Transcribe word for word the lines below from the line with "You are a GUI" through the line with "Click Mark Gurman's", ends included.

[[ TASK MATERIAL open ]]

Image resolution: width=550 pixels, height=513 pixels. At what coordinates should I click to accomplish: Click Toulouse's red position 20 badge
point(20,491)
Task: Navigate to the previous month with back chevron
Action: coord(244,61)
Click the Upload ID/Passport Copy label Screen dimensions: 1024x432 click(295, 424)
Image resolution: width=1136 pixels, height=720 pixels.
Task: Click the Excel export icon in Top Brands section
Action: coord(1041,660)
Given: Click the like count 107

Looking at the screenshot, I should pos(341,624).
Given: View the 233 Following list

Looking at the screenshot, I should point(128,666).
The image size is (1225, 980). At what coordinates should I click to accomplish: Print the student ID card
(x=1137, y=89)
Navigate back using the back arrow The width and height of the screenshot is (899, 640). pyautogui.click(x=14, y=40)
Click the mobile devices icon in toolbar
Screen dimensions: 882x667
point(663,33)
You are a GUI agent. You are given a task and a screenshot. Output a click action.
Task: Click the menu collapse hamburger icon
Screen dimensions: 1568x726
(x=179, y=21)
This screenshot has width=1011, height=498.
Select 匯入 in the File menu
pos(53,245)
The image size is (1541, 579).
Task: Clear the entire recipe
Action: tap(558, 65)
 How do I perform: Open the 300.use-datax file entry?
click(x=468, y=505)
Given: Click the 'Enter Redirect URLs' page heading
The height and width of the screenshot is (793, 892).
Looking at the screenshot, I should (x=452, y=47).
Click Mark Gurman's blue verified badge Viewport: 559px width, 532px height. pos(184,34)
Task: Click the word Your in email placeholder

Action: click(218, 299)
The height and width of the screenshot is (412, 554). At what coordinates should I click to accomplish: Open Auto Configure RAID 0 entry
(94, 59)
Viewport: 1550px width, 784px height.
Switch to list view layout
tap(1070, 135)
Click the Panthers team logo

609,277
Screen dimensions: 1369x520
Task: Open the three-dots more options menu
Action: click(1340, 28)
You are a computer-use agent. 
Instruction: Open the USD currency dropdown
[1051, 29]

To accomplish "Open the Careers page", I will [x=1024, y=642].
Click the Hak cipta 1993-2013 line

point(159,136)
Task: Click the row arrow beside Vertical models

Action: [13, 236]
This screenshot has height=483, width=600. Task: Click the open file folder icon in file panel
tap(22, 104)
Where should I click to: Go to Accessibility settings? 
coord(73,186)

[[ TASK MATERIAL closed ]]

- **RESPONSE TO THIS EXERCISE**
You are a GUI agent. You are given a task and a screenshot. Output a click action.
Task: Click the menu collapse hamburger icon
Screen dimensions: 1568x726
(x=179, y=21)
This screenshot has width=1011, height=498.
Select 匯入 in the File menu
pos(53,245)
The image size is (1541, 579).
Task: Clear the entire recipe
Action: tap(558, 65)
 How do I perform: Open the 300.use-datax file entry?
click(x=468, y=505)
Given: Click the 'Enter Redirect URLs' page heading
The height and width of the screenshot is (793, 892).
Looking at the screenshot, I should (x=452, y=47).
Click Mark Gurman's blue verified badge Viewport: 559px width, 532px height. pos(184,34)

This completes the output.